● What is needed: Update the listing lines starting at the line that contains "You are a GUI" and ending at the end of the listing, replacing "suggestion list" with "autocomplete list" and leaving everything else unchanged. Return only those lines, without the pictures.

● Records for the exercise:
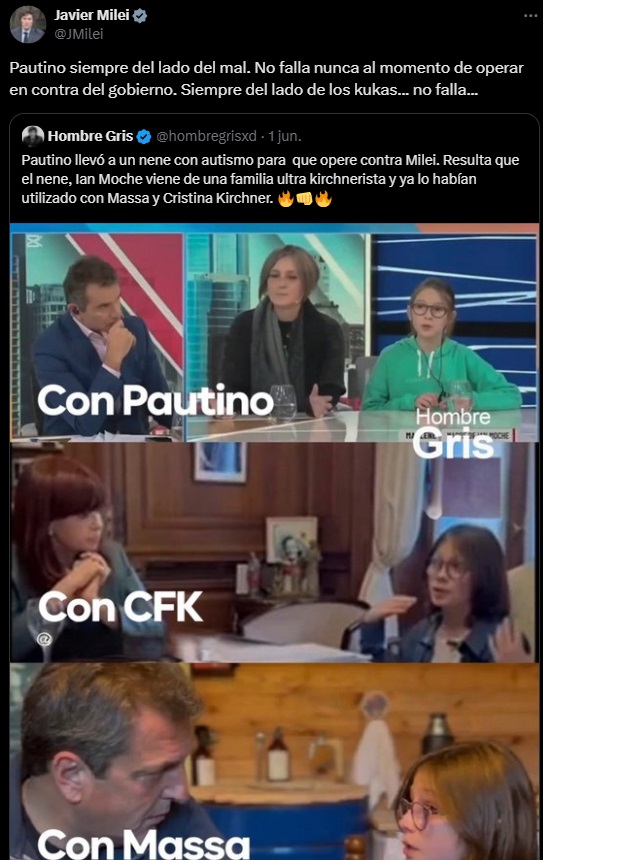Click the CapCut logo on the top image
This screenshot has width=637, height=860.
33,240
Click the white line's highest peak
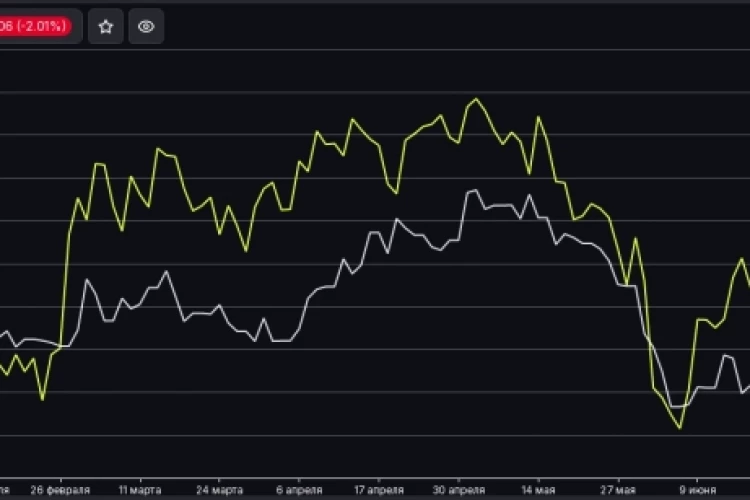The image size is (750, 500). tap(475, 190)
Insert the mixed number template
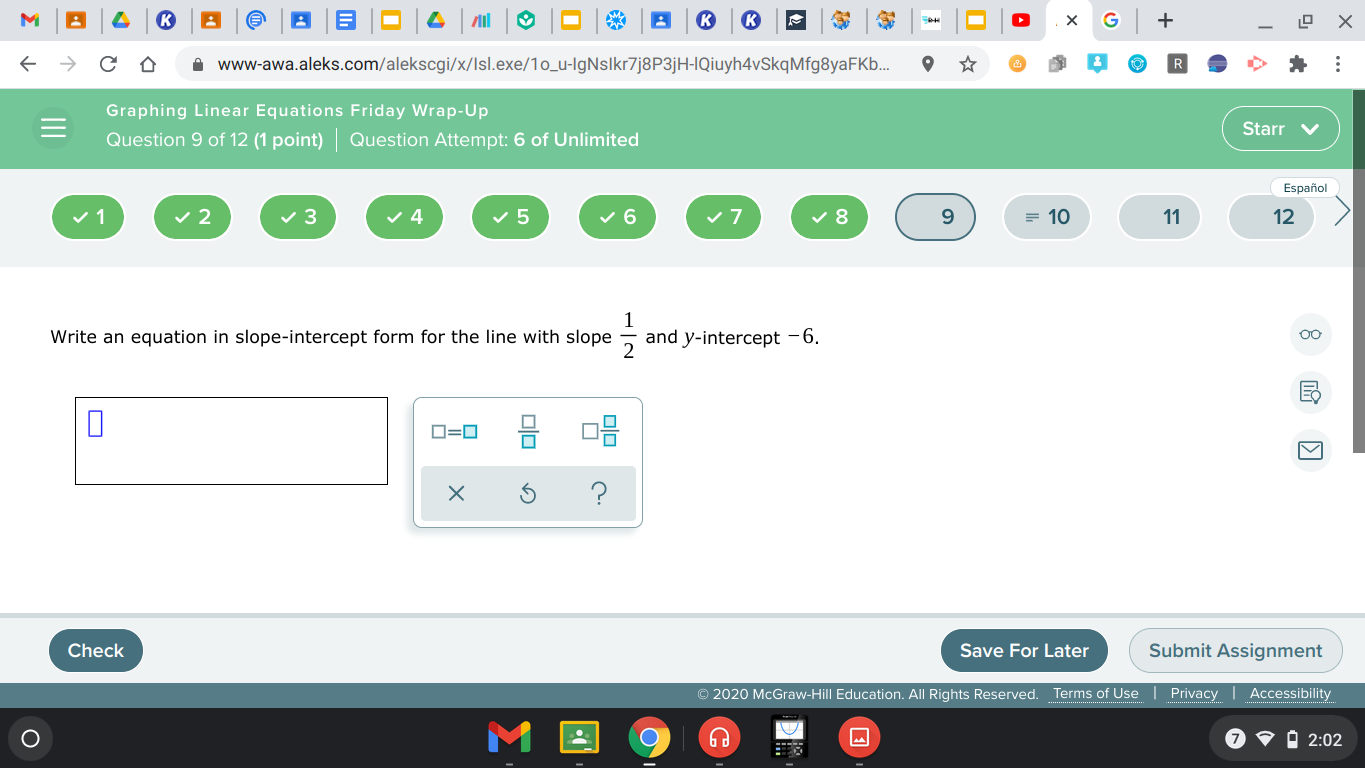1365x768 pixels. (x=600, y=432)
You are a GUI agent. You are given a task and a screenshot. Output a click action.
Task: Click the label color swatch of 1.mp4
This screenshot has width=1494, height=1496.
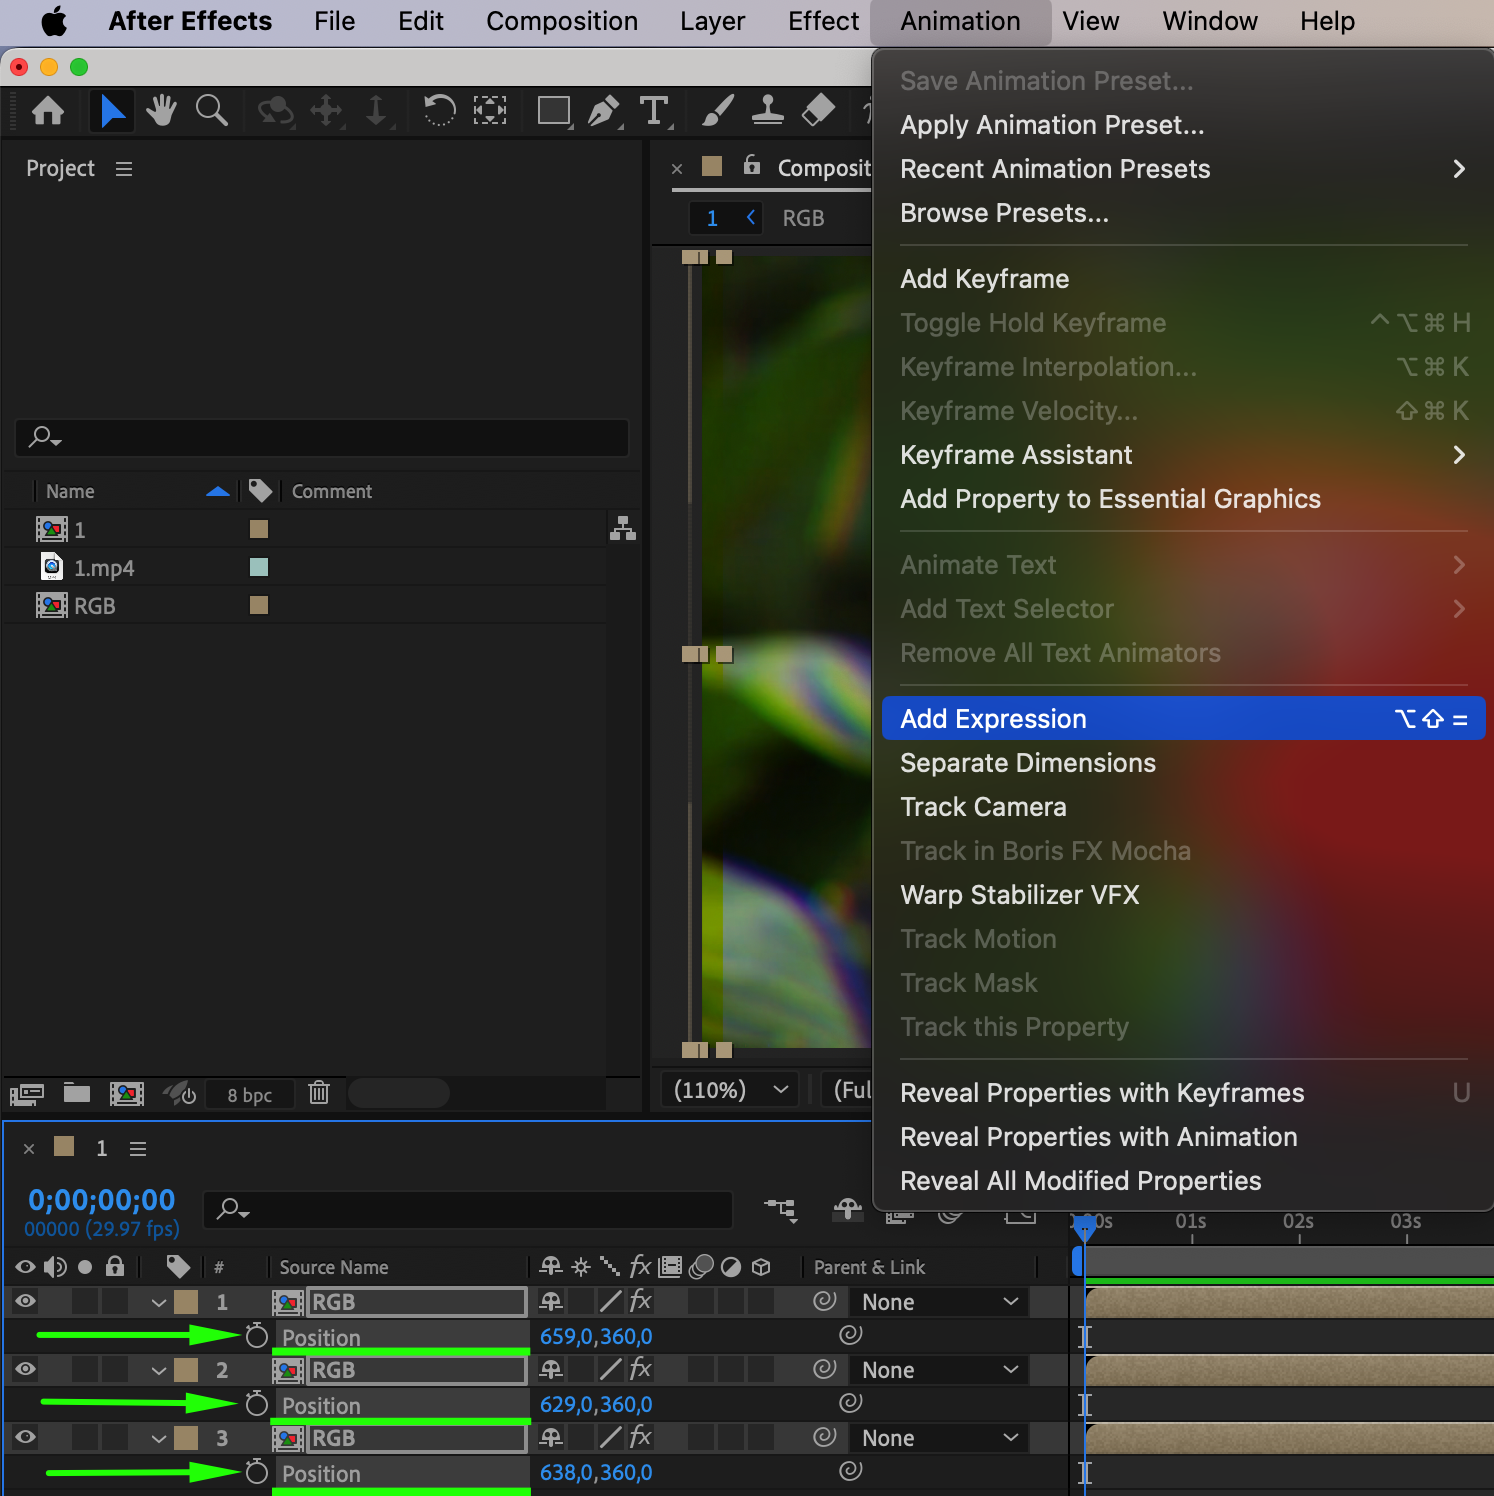[259, 567]

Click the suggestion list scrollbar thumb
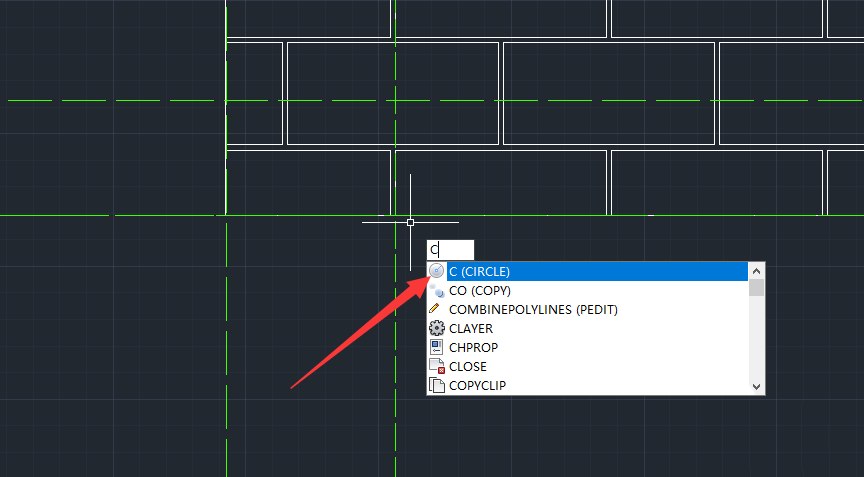click(x=756, y=288)
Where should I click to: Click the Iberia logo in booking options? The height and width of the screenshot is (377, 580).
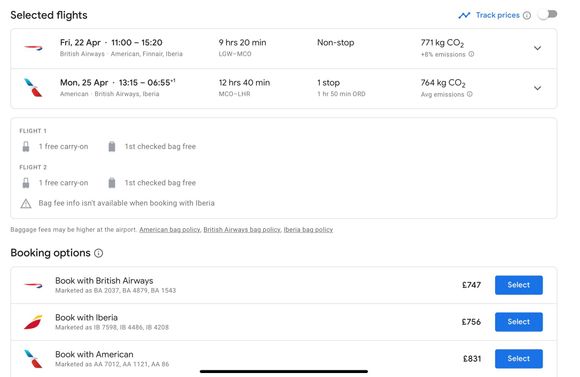33,322
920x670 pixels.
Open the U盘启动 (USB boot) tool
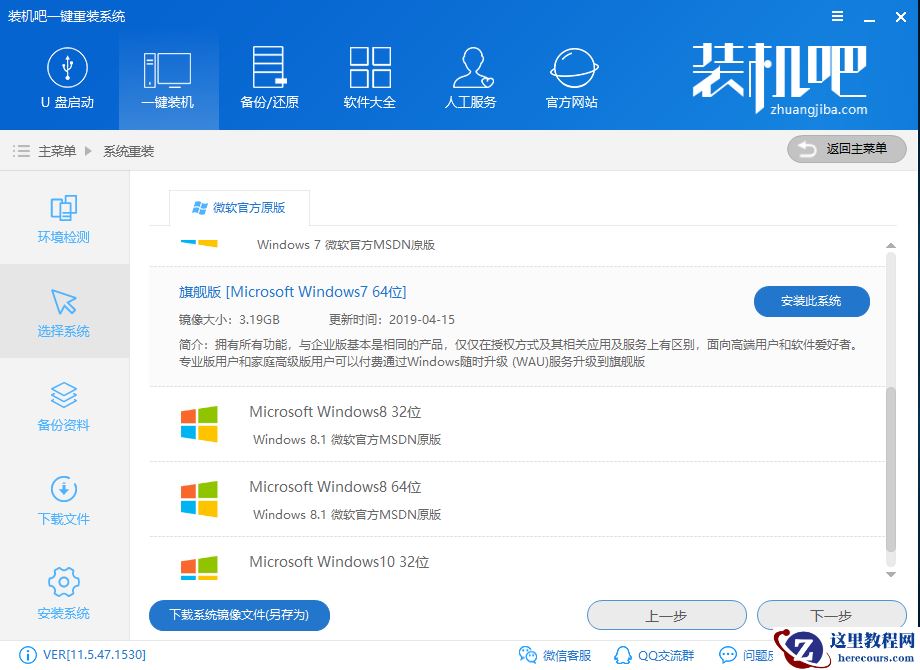coord(67,78)
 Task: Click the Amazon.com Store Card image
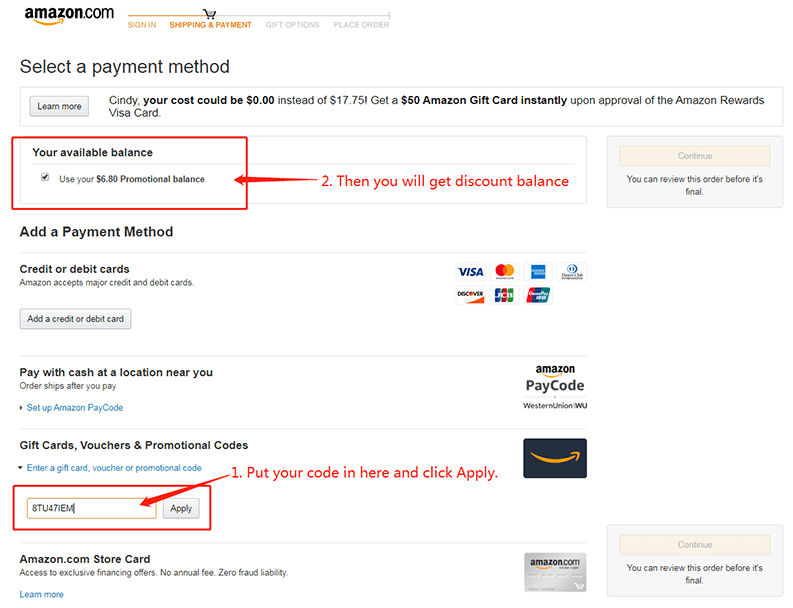[554, 572]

● Written response:
You are a GUI agent. You are given a task and a screenshot. Output a click action.
Task: Click the label color swatch of 1.mp4
This screenshot has width=1494, height=1496.
[259, 567]

Click the autocomplete list scrollbar thumb
click(x=756, y=288)
Where should I click to: Click the Iberia logo in booking options? The height and width of the screenshot is (377, 580).
33,322
920x670 pixels.
Open the U盘启动 (USB boot) tool
coord(67,78)
 Task: Click the Amazon.com Store Card image
[554, 572]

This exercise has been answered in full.